Task statement: Write out the passage of the forum post about the Splunk JSON parsing error from "I'm monitoring a" up to and including "working as expected.", word for word.

Document section:
---
Hi All,
I'm a newbie to the Splunk world!
I'm monitoring a path which point to a JSON file, the inputs.conf has been setup to monitor the file path as shown below and im using the source type as _json
[monitor://<windows path to the file>\*.json]
disabled = false
index = index_name
sourcetype = _json
below is the error im getting in the Internal splunk logs,
11-12-2018 23:04:02.745 +0000 ERROR JsonLineBreaker - JSON StreamId:11440680656958819810 had parsing error:Unexpected character while looking for value: ']' - data_source="<path of windows monitoring\>cucumber.json", data_host="<hostname>", data_sourcetype="_json"
Is there a way this issue could be resolved, sometimes the data is getting indexed but sometimes they are not available. I could see in the splunk logs that it has error'ed as shown above on most of the days. Not sure if its working as expected.
---
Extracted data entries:
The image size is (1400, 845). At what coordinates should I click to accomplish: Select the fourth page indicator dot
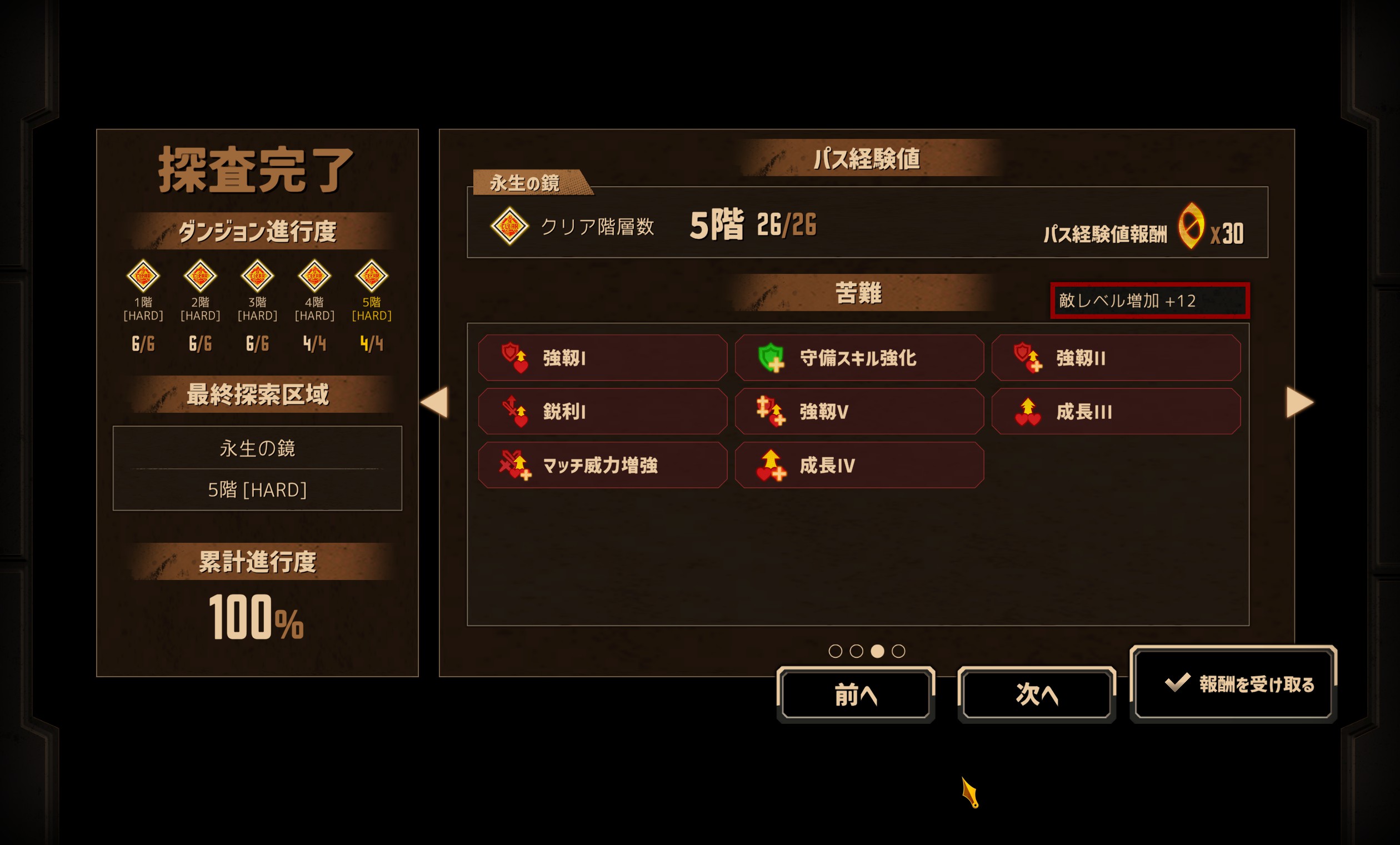click(898, 651)
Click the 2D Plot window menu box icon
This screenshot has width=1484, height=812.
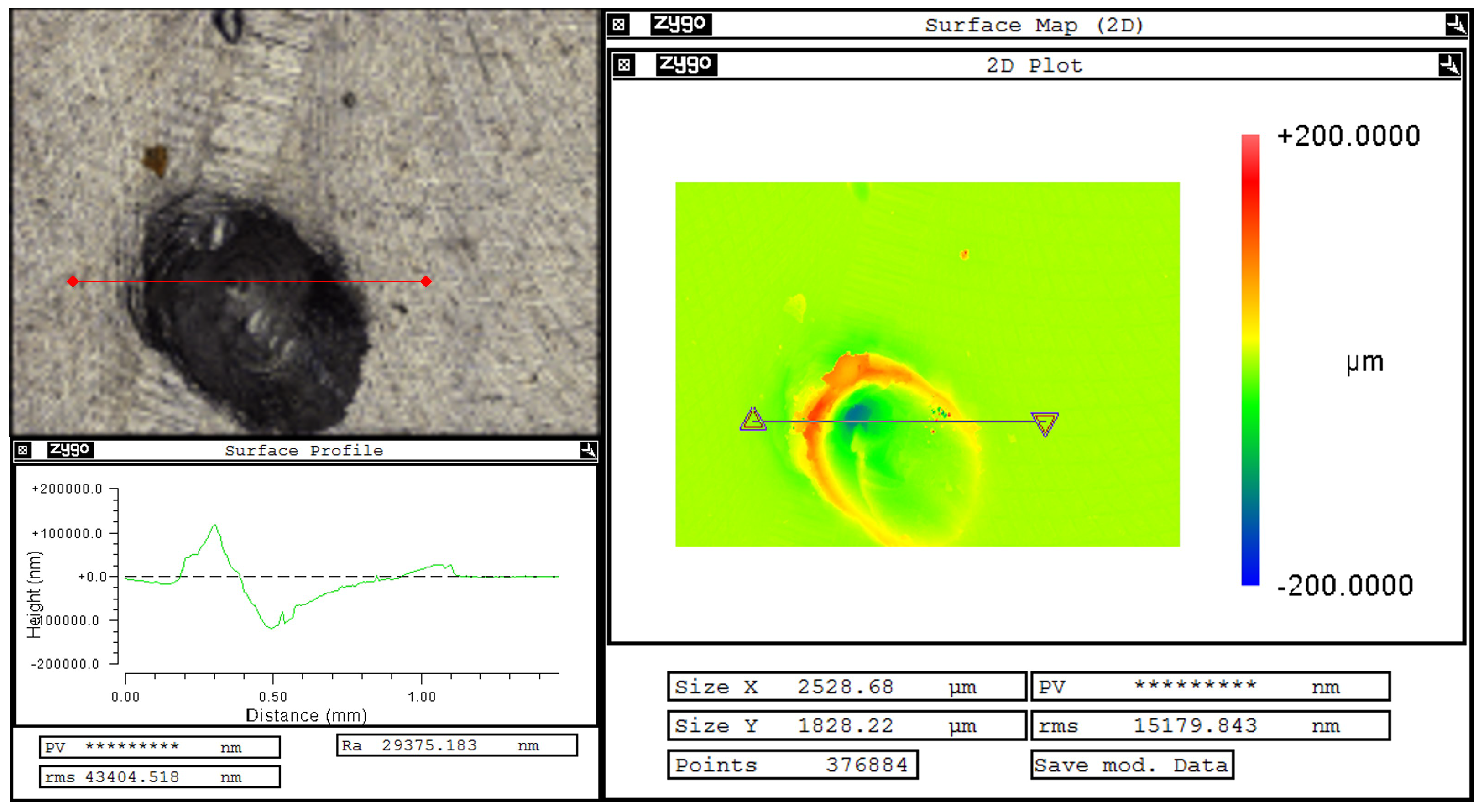tap(624, 64)
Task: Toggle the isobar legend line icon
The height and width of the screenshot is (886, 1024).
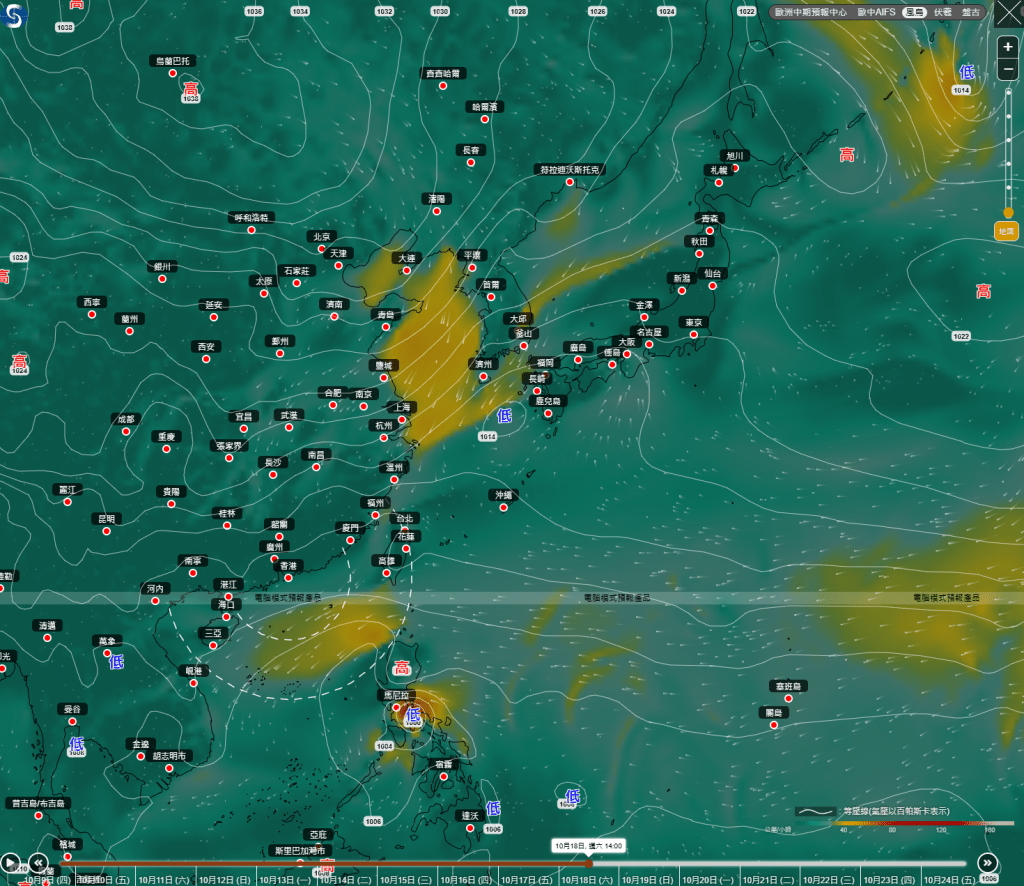Action: (815, 811)
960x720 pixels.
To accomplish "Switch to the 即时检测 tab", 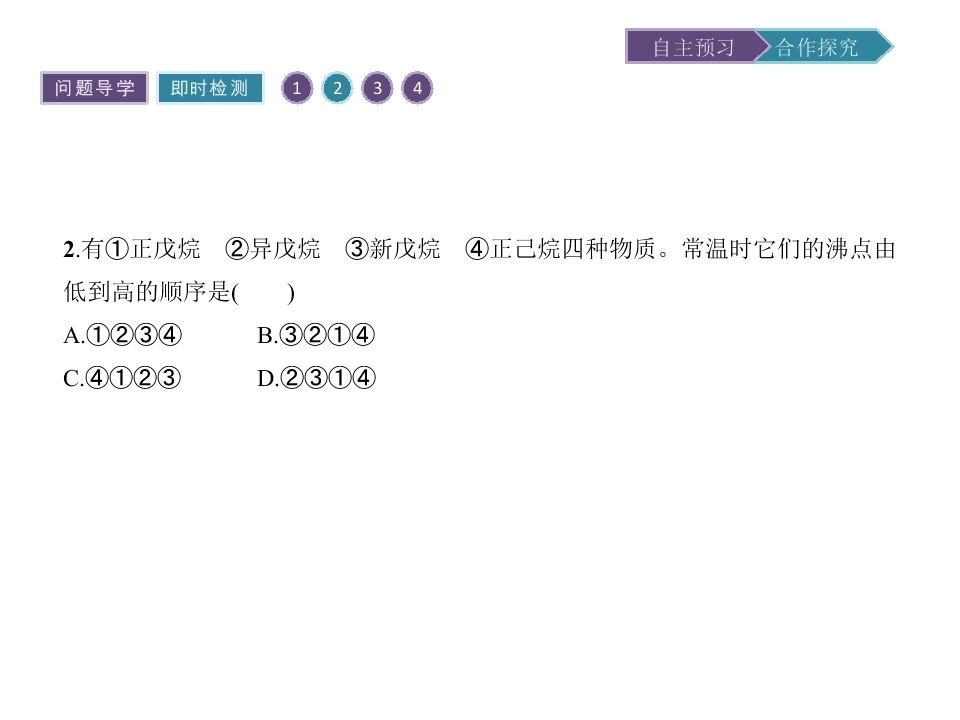I will pyautogui.click(x=210, y=88).
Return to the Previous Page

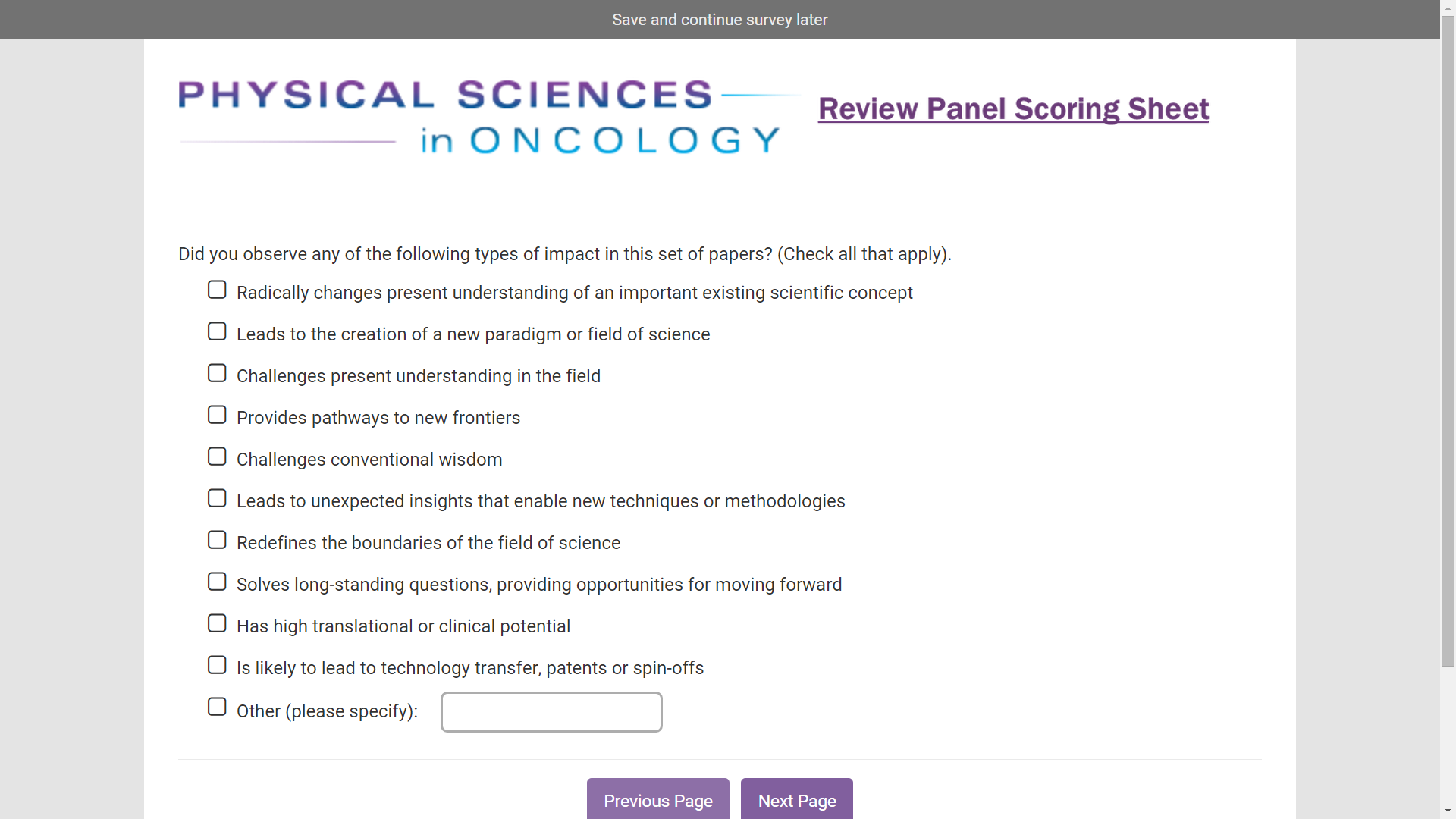tap(657, 800)
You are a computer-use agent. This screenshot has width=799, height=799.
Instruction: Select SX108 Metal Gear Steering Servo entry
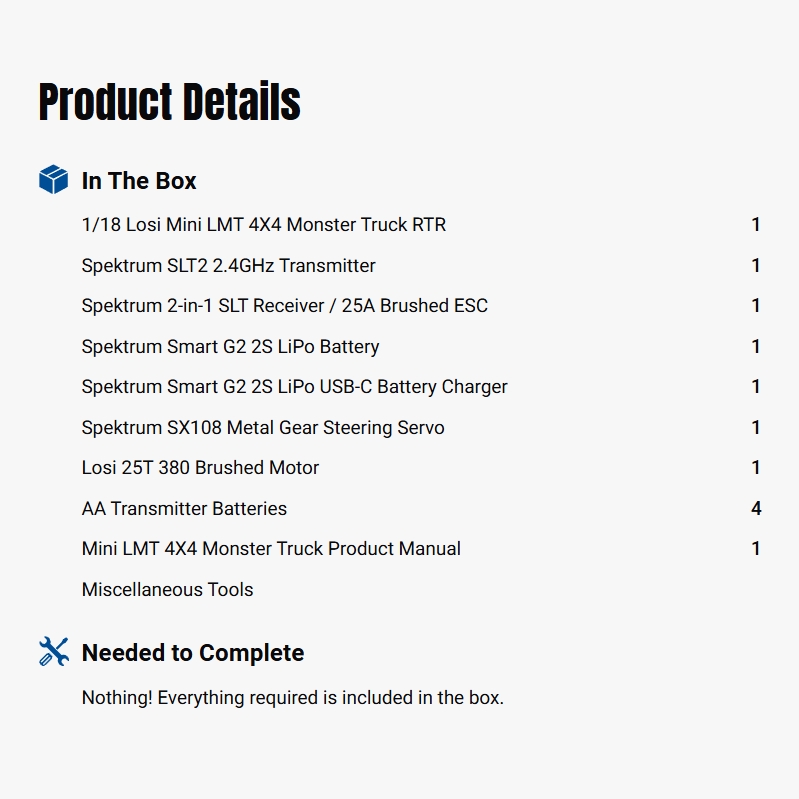click(x=262, y=428)
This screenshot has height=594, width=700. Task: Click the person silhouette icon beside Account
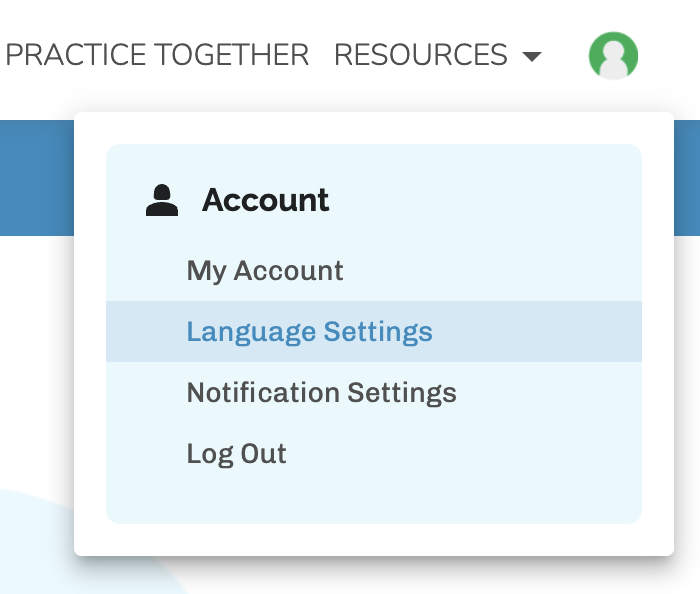pos(161,201)
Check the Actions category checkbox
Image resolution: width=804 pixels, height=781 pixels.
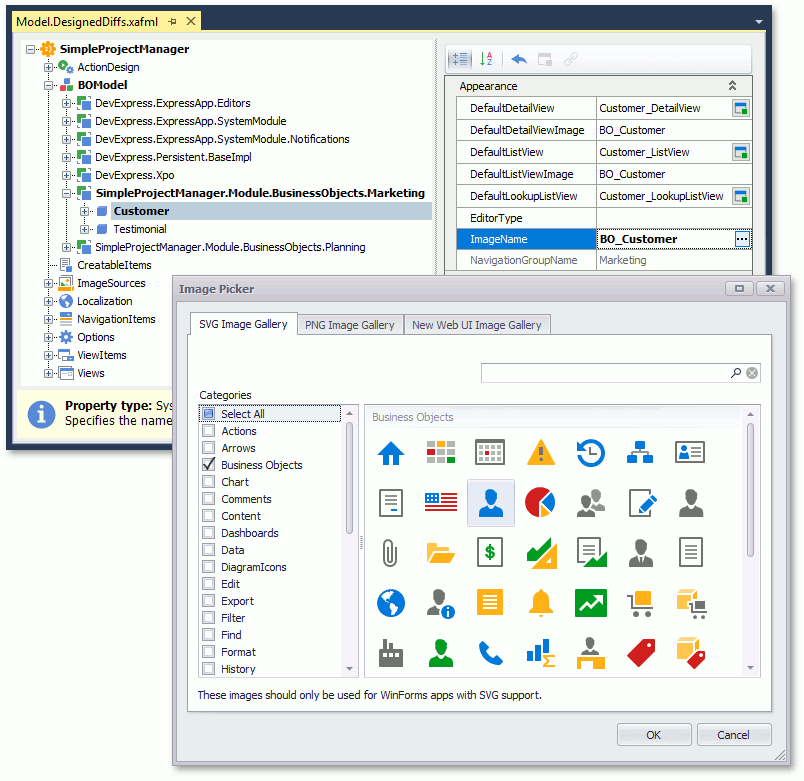tap(208, 431)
---
Solved exercise:
I'm monitoring a path which point to a JSON file, the inputs.conf has been setup to monitor the file path as shown below and im using the source type as _json
[monitor://<windows path to the file>\*.json]
disabled = false
index = index_name
sourcetype = _json
below is the error im getting in the Internal splunk logs,
11-12-2018 23:04:02.745 +0000 ERROR JsonLineBreaker - JSON StreamId:11440680656958819810 had parsing error:Unexpected character while looking for value: ']' - data_source="<path of windows monitoring\>cucumber.json", data_host="<hostname>", data_sourcetype="_json"
Is there a way this issue could be resolved, sometimes the data is getting indexed but sometimes they are not available. I could see in the splunk logs that it has error'ed as shown above on most of the days. Not sure if its working as expected.